Difficile sarebbe stato trovare delle giustificazioni personali che chiarissero la mia posizione, e mentre pensavo che da lì a poco avrei subito senz’altro un interrogatorio terribile, forse accompagnato da qualche forma di tortura, cercavo, con la poca razionalità che mi rimaneva, una qualche via di fuga possibile da quella situazione.

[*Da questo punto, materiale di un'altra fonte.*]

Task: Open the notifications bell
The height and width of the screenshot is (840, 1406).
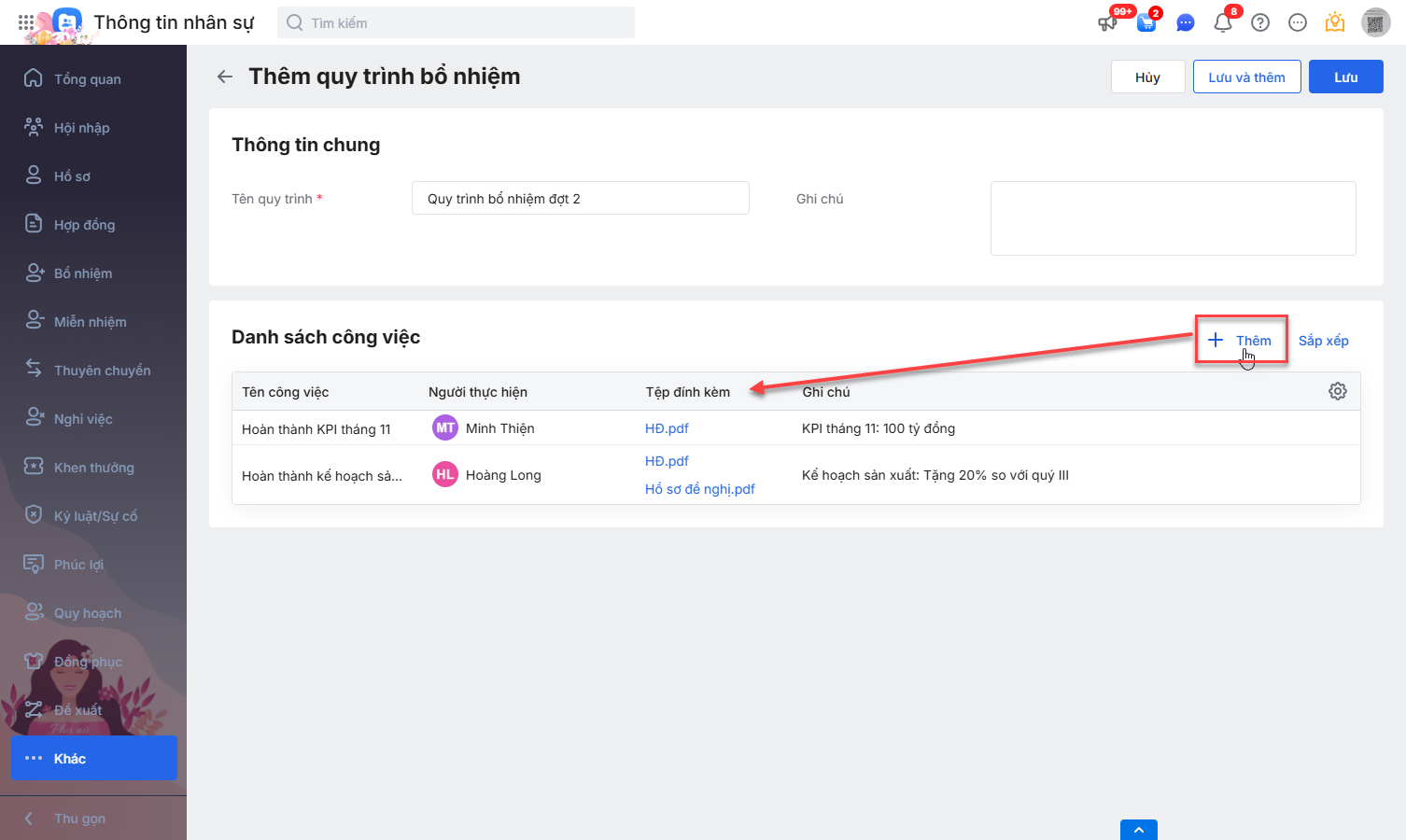Action: (x=1223, y=23)
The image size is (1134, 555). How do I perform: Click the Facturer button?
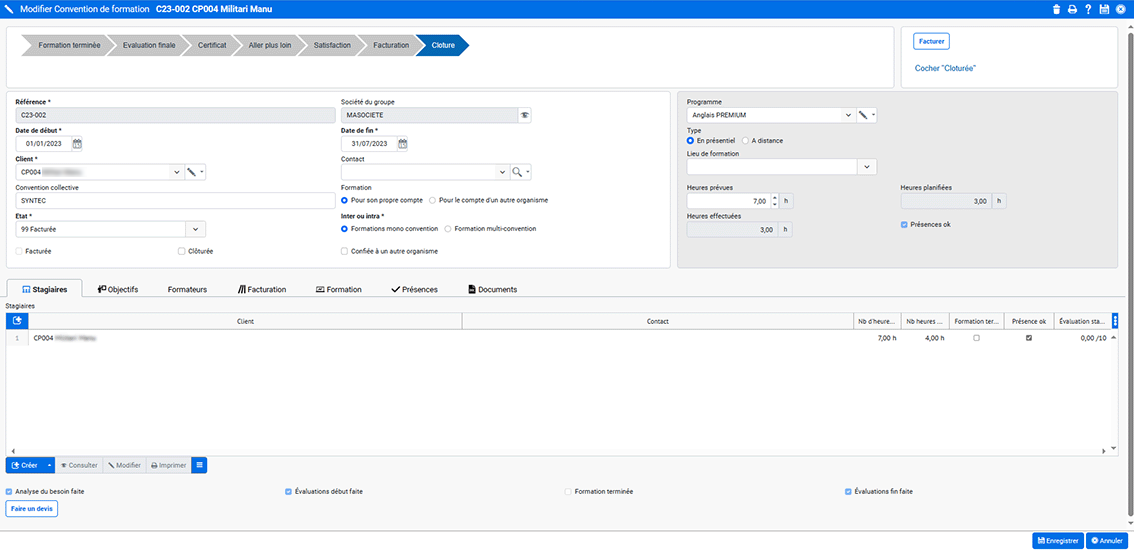click(x=931, y=42)
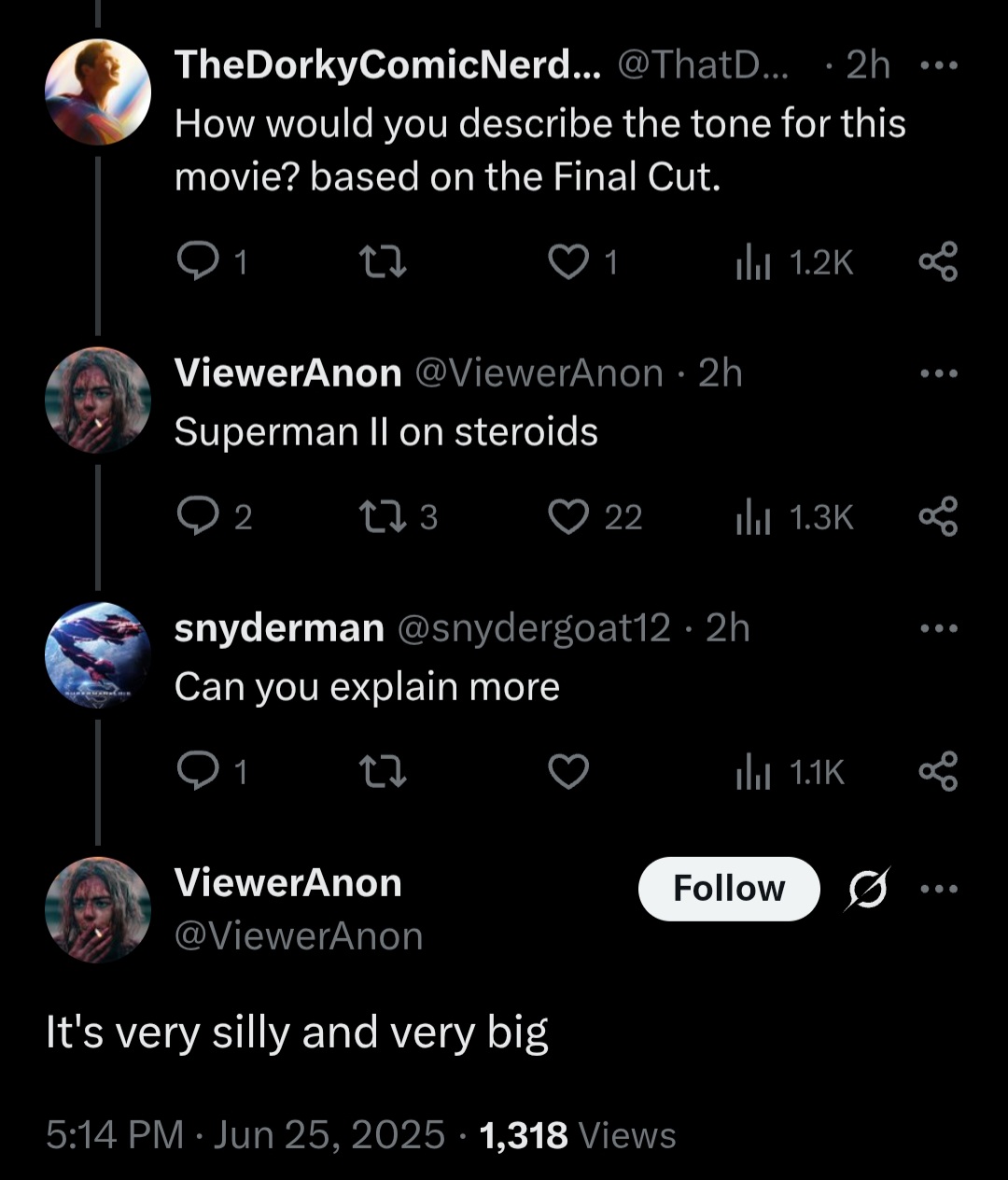The width and height of the screenshot is (1008, 1180).
Task: Open more options for TheDorkyComicNerd's tweet
Action: tap(938, 66)
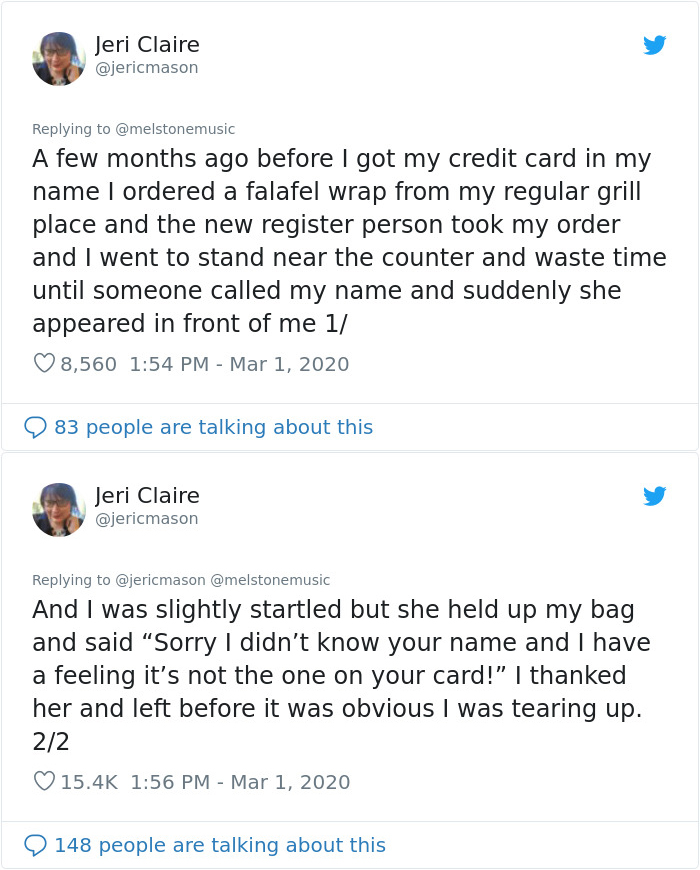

La camionetta si fermava, a un certo punto, e da dove mi trovavo sentivo delle voci concitate che forse spiegavano ad altri chi fossi e quanto stava accadendo. Trovavo, sul fondo della camionetta, la leva che apriva il gancio di chiusura della ribalta da dove mi avevano fatto salire là sopra, e in un attimo, fortunatamente senza provocare rumore, saltavo giù e me la filavo rapidamente all’interno del bosco da cui eravamo circondati in quel momento. Correvo a perdifiato, con le mani però ancora serrate dietro la schiena, ma dopo poche centinaia di metri ritrovavo la mia utilitaria parcheggiata in una radura, e poco lontano l’uomo che si occupava del noleggio delle imbarcazioni, il quale, come si fosse stati d’accordo, mi toglieva immediatamente quei ferri dai polsi con delle sue appropriate ed enormi tronchese, ed io mi ritrovavo poco dopo davanti all’agenzia immobiliare dove svolgo normalmente le mie giornate di lavoro, quasi incredulo di aver potuto risolvere tutto quanto in così poco tempo.    

Il giorno seguente tornavo veramente in città, ma il viaggio di ritorno mi parve lunghissimo, quasi un tormento, soffrendo per tutta la strada come se avessi avuto veramente qualcuno alle spalle, pronto a raggiungermi con determinazione, e a farmi pagare ogni mia presunta attività.